EXERCISE TASKS
**a.** Can you give the text on domestic longhaired cats again, starting at "Domestic longhaired cats come" and ending at "of its routine.", with "groomed" renamed to "brushed" throughout?
**b.** In the text on domestic longhaired cats:
(i) What can a cat be called if its fur combines several shades of the same color?
(ii) For at least how long per day must some of these cats be groomed?
(iii) At what stage of life should regular bathing and grooming start so the cat accepts it as routine?

TEXT SHOWN
'''

Cat Varieties: Domestic longhaired
Domestic longhaired cats are the proper name for cats with medium or long
fur, if they are not a pedigreed member of a recognized breed. These cats make
excellent family pets for people who are prepared to give their coat the extra
care it needs.
Domestic longhaired cats come in all the standard cat colors including tabby,
tortie, bi-colored etc. If their fur combines several shades of the same color
they may be referred to as a smoke.
Some domestic longhaired cats are not able to maintain their own coat - they
must be groomed for at least half an hour per day, even bathed every week or
two. The cat may not enjoy the bathing process, but if it is bathed and groomed
regularly in its youth, it will accept it as a standard part of its routine.

'''

DATA UNDER STUDY
'''

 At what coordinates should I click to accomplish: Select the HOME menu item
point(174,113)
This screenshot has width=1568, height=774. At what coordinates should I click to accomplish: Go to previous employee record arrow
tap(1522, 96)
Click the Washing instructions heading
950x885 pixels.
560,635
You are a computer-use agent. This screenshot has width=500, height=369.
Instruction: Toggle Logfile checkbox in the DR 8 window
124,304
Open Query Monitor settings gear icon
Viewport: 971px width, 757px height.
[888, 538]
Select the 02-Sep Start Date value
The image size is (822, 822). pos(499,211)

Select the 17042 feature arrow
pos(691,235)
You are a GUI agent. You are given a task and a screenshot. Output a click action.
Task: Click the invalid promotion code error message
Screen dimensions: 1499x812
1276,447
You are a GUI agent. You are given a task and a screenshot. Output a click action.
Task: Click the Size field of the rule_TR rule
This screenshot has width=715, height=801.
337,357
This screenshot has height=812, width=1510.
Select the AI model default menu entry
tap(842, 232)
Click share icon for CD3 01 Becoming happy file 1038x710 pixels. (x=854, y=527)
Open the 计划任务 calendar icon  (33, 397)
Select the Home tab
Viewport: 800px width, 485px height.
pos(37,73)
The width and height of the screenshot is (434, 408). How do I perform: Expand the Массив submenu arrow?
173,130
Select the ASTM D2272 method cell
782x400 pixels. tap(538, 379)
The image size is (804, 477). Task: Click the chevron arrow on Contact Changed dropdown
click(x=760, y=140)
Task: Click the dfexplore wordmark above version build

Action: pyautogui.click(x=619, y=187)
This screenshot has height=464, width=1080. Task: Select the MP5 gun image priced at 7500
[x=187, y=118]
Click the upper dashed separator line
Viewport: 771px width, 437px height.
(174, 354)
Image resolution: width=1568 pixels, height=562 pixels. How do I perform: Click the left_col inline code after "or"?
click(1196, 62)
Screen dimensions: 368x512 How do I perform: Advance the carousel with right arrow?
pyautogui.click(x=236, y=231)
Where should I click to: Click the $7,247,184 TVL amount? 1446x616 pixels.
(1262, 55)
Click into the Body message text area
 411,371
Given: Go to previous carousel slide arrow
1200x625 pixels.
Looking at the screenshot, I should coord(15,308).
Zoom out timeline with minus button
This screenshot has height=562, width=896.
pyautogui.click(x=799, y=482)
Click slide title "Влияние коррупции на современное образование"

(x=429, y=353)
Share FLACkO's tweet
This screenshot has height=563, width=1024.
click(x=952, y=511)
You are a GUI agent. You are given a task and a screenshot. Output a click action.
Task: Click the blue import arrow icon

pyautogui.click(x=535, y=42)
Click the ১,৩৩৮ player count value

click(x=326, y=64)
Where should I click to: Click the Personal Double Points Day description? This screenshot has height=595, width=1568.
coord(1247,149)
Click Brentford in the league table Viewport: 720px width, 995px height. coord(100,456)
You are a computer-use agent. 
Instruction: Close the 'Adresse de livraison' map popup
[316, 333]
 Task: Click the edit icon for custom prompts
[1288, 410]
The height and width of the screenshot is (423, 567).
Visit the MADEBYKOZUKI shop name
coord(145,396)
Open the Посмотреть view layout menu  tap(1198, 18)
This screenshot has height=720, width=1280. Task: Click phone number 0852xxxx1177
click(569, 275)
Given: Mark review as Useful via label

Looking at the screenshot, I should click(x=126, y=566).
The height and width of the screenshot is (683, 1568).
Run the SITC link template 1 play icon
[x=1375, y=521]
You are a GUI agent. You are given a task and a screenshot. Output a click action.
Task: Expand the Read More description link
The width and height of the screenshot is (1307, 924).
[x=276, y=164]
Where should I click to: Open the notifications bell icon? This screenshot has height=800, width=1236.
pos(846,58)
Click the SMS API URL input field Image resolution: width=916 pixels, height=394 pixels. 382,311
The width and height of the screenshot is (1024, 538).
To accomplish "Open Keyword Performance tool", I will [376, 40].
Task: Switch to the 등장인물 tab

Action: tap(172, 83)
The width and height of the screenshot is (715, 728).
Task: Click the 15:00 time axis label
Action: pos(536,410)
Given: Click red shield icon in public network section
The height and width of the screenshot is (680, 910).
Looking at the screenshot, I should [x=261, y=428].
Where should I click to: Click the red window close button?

'''

ANSWERS BELOW
**a.**
Domestic longhaired cats come in all the standard cat colors including tabby,
tortie, bi-colored etc. If their fur combines several shades of the same color
they may be referred to as a smoke.
Some domestic longhaired cats are not able to maintain their own coat - they
must be brushed for at least half an hour per day, even bathed every week or
two. The cat may not enjoy the bathing process, but if it is bathed and brushed
regularly in its youth, it will accept it as a standard part of its routine.

**b.**
(i) A smoke.
(ii) Half an hour.
(iii) In its youth.